Provable Adversarial Robustness in In-Context Learning

Large language models adapt to new tasks through in-context learning (ICL) without parameter updates. Current theoretical explanations for this capability assume test tasks are drawn from a distribution similar to that seen during pretraining. This assumption overlooks adversarial distribution shifts that threaten real-world reliability. To address this gap, we introduce a distributionally robust meta-learning framework that provides worst-case performance guarantees for ICL under Wasserstein-based distribution shifts. Focusing on linear self-attention Transformers, we derive a non-asymptotic bound linking adversarial perturbation strength ($ρ$), model capacity ($m$), and the number of in-context examples ($N$).
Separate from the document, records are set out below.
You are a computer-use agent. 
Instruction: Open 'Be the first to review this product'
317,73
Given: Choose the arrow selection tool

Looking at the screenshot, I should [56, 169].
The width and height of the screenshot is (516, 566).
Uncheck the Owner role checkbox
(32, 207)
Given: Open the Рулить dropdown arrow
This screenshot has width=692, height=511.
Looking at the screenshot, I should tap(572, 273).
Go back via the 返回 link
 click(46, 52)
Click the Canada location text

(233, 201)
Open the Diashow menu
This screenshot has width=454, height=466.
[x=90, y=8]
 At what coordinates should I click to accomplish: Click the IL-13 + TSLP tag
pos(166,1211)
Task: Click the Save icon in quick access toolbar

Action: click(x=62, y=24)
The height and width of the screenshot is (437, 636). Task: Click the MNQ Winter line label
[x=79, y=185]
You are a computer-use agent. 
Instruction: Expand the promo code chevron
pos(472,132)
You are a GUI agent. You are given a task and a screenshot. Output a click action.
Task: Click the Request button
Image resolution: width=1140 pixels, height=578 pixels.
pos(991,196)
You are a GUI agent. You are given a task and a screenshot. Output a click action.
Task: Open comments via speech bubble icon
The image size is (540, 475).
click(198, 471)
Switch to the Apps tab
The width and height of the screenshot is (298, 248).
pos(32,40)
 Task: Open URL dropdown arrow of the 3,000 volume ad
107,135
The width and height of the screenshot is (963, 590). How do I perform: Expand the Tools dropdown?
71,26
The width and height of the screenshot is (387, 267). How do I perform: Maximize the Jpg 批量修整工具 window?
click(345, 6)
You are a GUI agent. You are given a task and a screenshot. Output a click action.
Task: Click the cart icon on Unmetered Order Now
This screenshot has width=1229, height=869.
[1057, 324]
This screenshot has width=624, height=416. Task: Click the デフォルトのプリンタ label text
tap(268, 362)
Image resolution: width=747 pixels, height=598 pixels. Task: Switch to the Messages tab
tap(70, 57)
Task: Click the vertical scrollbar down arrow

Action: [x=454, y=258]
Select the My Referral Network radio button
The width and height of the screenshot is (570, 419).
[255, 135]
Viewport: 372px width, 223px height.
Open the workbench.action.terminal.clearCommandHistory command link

The analysis reveals that model robustness scales with the square root of its capacity ($ρ_{\text{max}} \propto \sqrt{m}$), while adversarial settings impose a sample complexity penalty proportional to the square of the perturbation magnitude ($N_ρ- N_0 \propto ρ^2$). Experiments on synthetic tasks confirm these scaling laws. These findings advance the theoretical understanding of ICL's limits under adversarial conditions and suggest that model capacity serves as a fundamental resource for distributional robustness.

Key Contributions

Distributionally robust meta-learning framework for ICL using Wasserstein-ball uncertainty sets, providing worst-case guarantees against adversarial task-distribution shifts
Non-asymptotic bound showing maximum tolerable adversarial perturbation scales as ρ_max ∝ √m (model capacity) and the extra in-context examples needed scale as N_ρ − N₀ ∝ ρ²
Synthetic experiments on linear self-attention Transformers that empirically confirm the derived robustness-capacity and sample-complexity scaling laws

🛡️ Threat Analysis

Input Manipulation Attack

The paper's core contribution is certified/provable adversarial robustness guarantees for ICL: it derives non-asymptotic worst-case bounds under Wasserstein-ball distribution shifts, directly paralleling the certified robustness strand of ML01. The adversarial threat model is an attacker who maximally shifts the task distribution at inference time.